Si tratta di una ricorrenza promossa dal Comitato Internazionale per la Giornata contro l’Omofobia e la Transfobia e riconosciuta dall’Unione europea e dalle Nazioni Unite. La prima Giornata internazionale ha avuto luogo il 17 maggio 2004, a 14 anni dalla decisione (17 maggio 1990) dell’OMS, Organizzazione Mondiale della Sanità, di escludere l’omosessualità dal DSM, Diagnostic and Statistical Manual of Mental Disorders, classificandola come una variante del comportamento.
L’obiettivo della ricorrenza è quello di promuovere e coordinare eventi internazionali di sensibilizzazione e prevenzione per contrastare ogni forma di discriminazione e violenza basate sull’orientamento sessuale e l’identità di genere.
Il termine omofobia fu introdotto da Weinberg nel 1972 per fare riferimento ad una “fobia verso gli omosessuali” cioè “la paura espressa dagli eterosessuali di stare in presenza di omosessuali”. Con la depatologizzazione dell’omosessualità si assiste a una critica del termine e viene preferito OMONEGATIVITA’ in quanto permette un’accezione più globale.
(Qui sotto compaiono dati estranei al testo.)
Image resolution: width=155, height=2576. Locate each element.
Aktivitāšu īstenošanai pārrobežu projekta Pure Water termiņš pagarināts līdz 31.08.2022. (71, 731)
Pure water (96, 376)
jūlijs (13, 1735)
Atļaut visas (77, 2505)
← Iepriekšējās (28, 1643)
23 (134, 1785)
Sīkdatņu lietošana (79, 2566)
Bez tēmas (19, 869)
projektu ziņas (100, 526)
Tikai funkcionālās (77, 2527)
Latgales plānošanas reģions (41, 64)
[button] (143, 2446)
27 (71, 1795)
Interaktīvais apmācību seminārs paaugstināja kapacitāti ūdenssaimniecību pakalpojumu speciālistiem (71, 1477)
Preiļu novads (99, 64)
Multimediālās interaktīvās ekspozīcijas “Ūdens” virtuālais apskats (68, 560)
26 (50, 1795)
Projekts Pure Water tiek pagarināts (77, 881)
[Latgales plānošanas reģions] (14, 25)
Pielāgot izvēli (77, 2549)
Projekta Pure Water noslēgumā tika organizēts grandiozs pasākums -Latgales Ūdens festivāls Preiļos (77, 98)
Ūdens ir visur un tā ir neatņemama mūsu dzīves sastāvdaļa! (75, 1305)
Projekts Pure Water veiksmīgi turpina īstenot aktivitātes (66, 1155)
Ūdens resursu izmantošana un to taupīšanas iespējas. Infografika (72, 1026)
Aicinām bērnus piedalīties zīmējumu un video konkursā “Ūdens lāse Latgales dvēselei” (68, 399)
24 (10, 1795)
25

Con l’espressione OMO- LESBO-BI-TRANS NEGATIVITA’ si intende l’insieme dei sentimenti negativi provati, più o meno consapevolmente, nei confronti delle persone con un orientamento sessuale o identità di genere differente dal proprio. Tale disprezzo, ostilità o paura affonda le sue radici nei pregiudizi e stereotipi culturali presenti nella nostra società che favoriscono, anche in modo invisibile, un modello eteronormativo. Questo sentimento si traduce in atteggiamenti e comportamenti discriminatori o colpevolizzanti verso l’altro.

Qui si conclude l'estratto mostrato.